→ Problem details
Print every entry, word for word, and skip the images.

(Beginning of Material provided)

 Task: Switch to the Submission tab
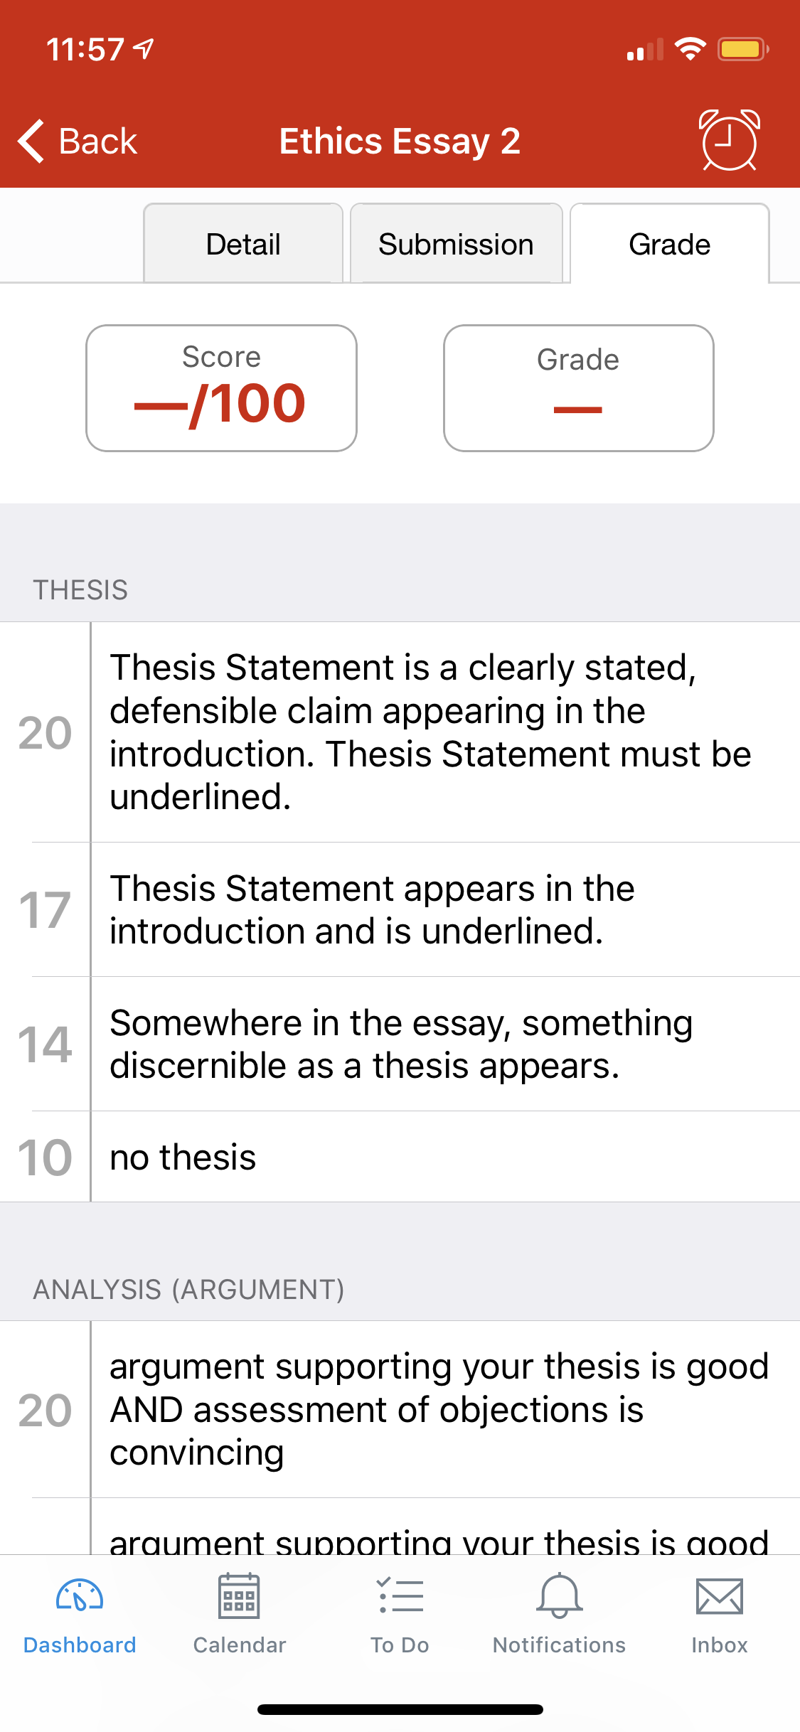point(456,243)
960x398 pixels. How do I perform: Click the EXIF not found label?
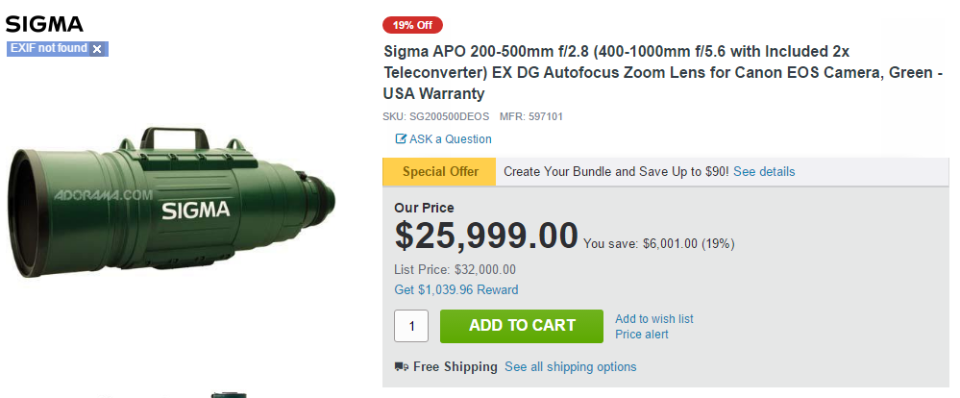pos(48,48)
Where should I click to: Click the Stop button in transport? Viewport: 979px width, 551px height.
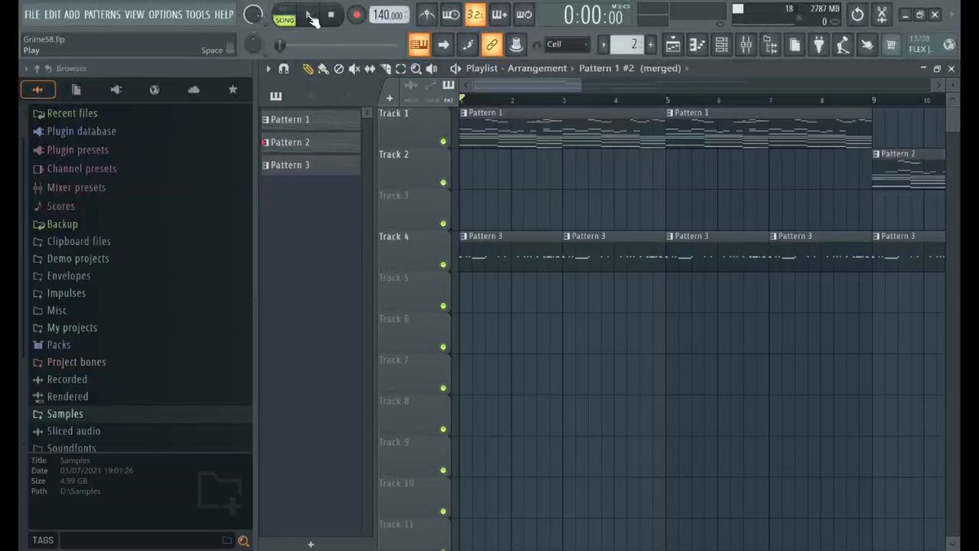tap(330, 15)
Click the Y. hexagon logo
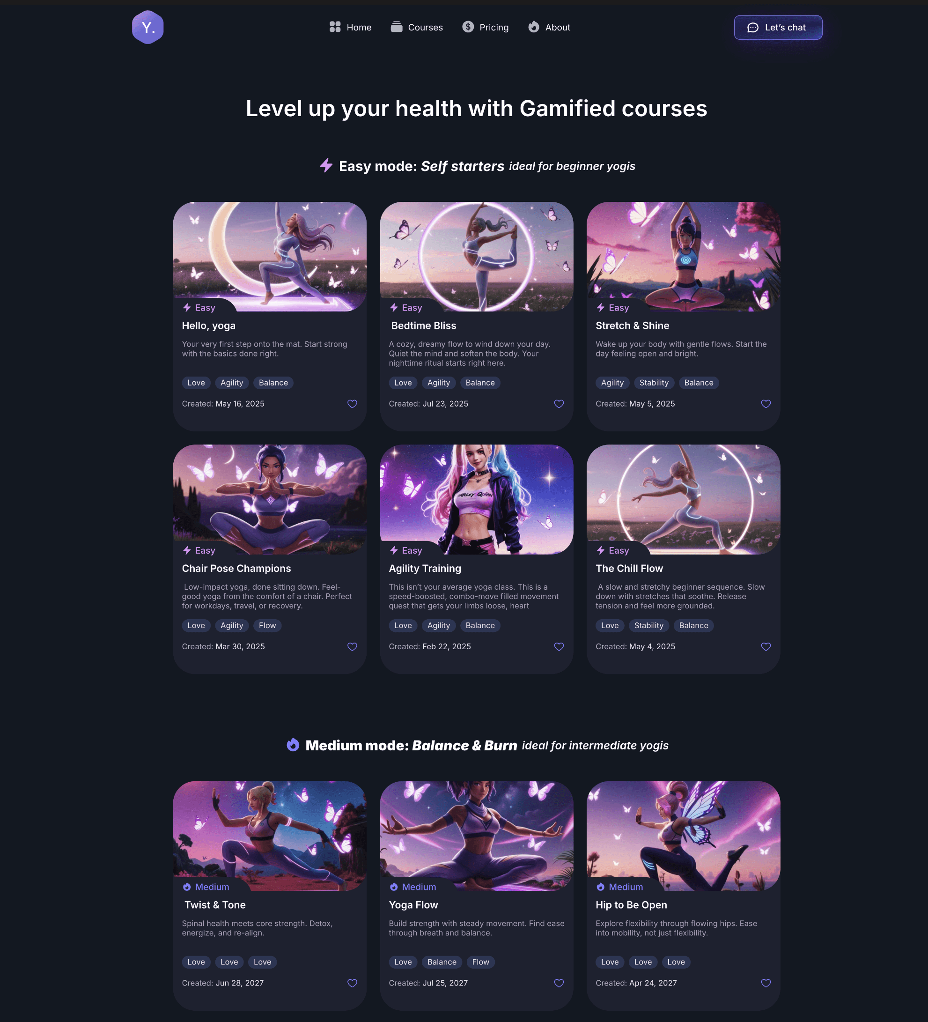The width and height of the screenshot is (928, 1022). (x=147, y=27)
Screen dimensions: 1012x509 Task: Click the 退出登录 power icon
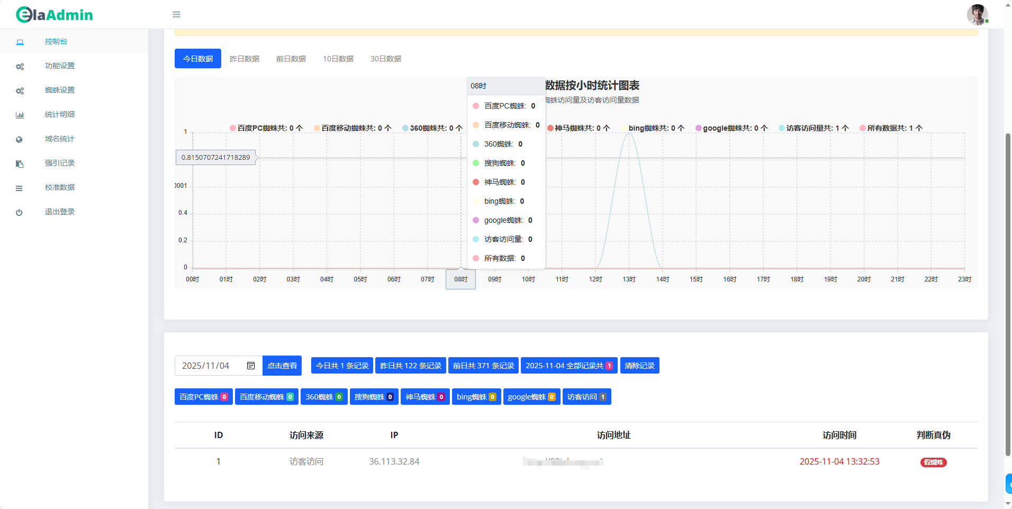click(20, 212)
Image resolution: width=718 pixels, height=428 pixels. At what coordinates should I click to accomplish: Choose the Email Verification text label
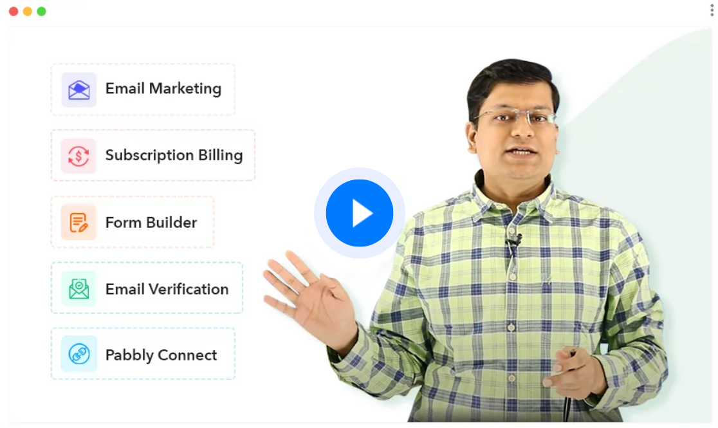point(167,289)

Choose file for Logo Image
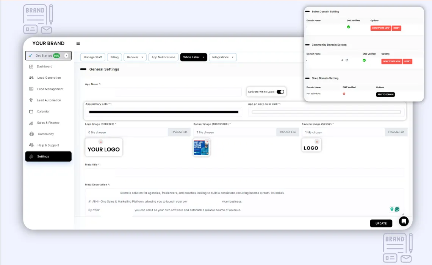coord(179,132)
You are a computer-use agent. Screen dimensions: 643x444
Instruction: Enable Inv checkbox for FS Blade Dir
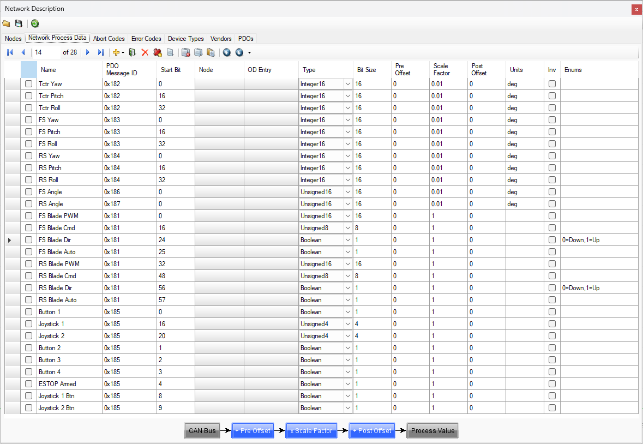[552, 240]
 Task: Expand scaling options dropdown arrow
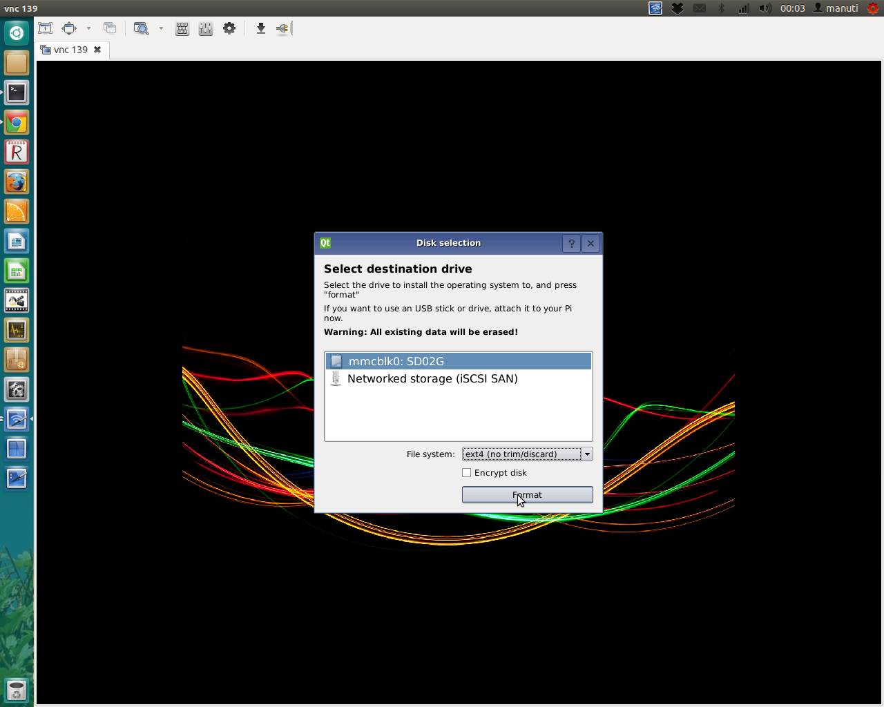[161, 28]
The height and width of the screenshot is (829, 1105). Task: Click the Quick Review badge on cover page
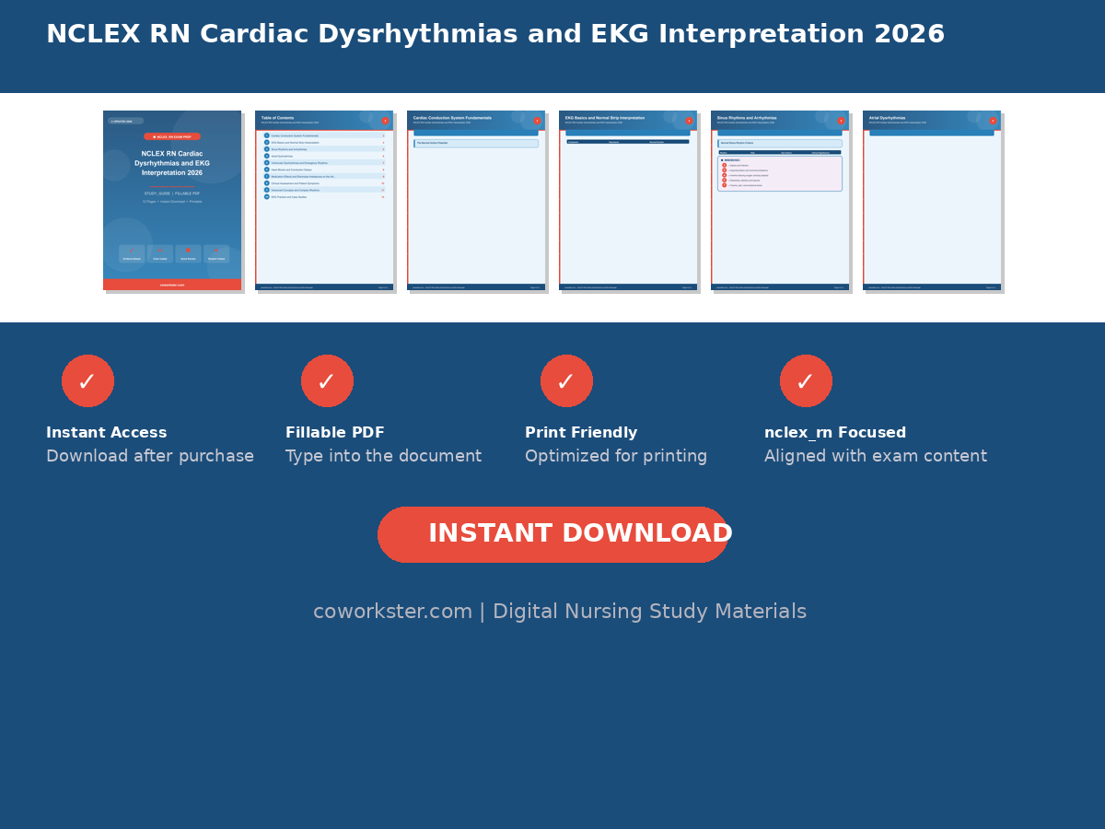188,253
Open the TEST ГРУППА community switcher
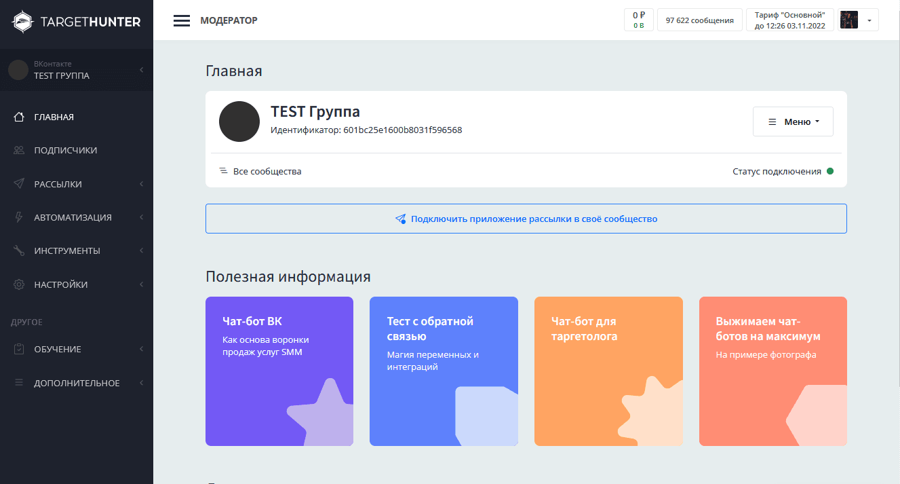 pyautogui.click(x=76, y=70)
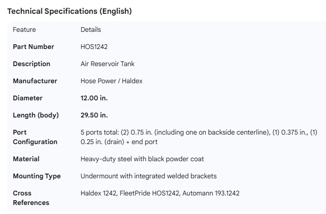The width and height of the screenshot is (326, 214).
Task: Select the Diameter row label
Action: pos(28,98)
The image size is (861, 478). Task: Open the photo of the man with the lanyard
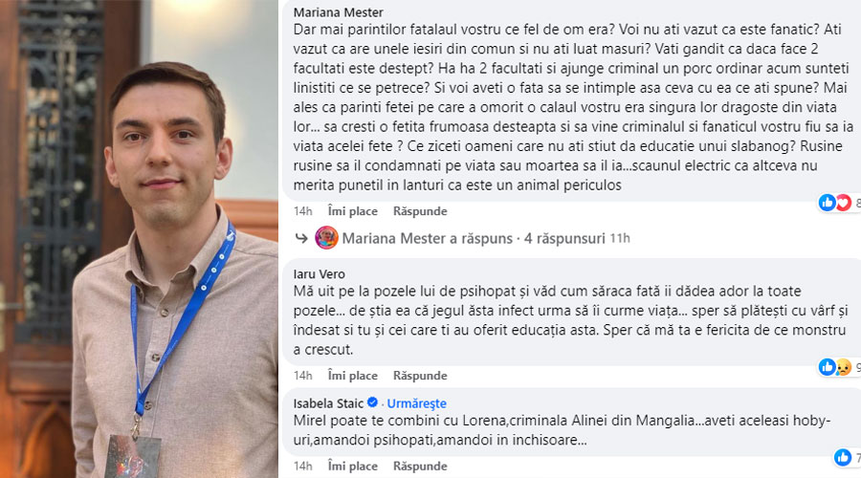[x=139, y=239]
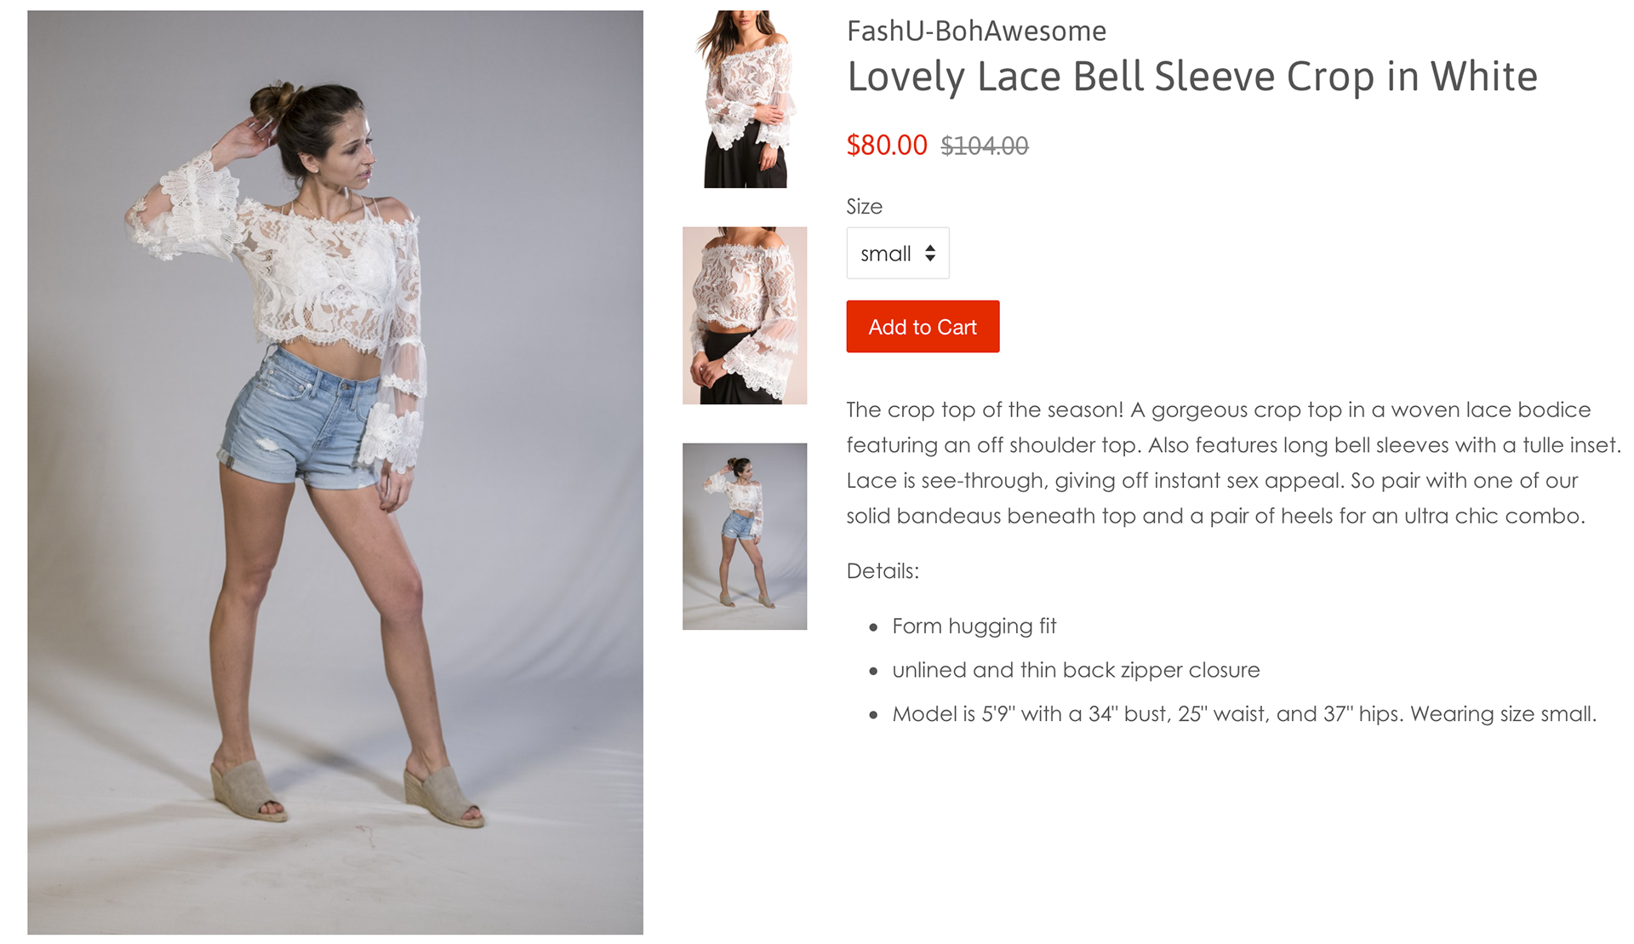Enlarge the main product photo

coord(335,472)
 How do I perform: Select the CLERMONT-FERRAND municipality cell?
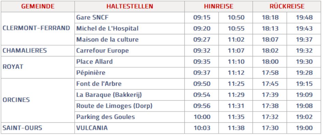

(End of Material provided)

→ Your response
 Task: Switch to the Submission tab
point(456,243)
960x398 pixels. How do I perform: Click the EXIF not found label?
pos(48,48)
Where should I click to: Click the Stop button in transport? Viewport: 979px width, 551px height.
tap(330, 15)
Click the Y. hexagon logo
The width and height of the screenshot is (928, 1022). (x=147, y=27)
Screen dimensions: 1012x509 Task: Click the 退出登录 power icon
click(20, 212)
Image resolution: width=718 pixels, height=428 pixels. At what coordinates should I click to accomplish: Choose the Email Verification text label
point(167,289)

Choose file for Logo Image
coord(179,132)
You are a computer-use agent. Screen dimensions: 643x444
Instruction: Enable Inv checkbox for FS Blade Dir
[552, 240]
 Task: Expand scaling options dropdown arrow
[161, 28]
The height and width of the screenshot is (829, 1105). Task: Click the Quick Review badge on cover page
188,253
Open the TEST ГРУППА community switcher
 pyautogui.click(x=76, y=70)
The width and height of the screenshot is (326, 214).
Task: Select the Diameter row label
Action: pos(28,98)
The image size is (861, 478). Task: Open the photo of the man with the lanyard
[x=139, y=239]
Enlarge the main product photo

coord(335,472)
 How do I perform: Select the CLERMONT-FERRAND municipality cell?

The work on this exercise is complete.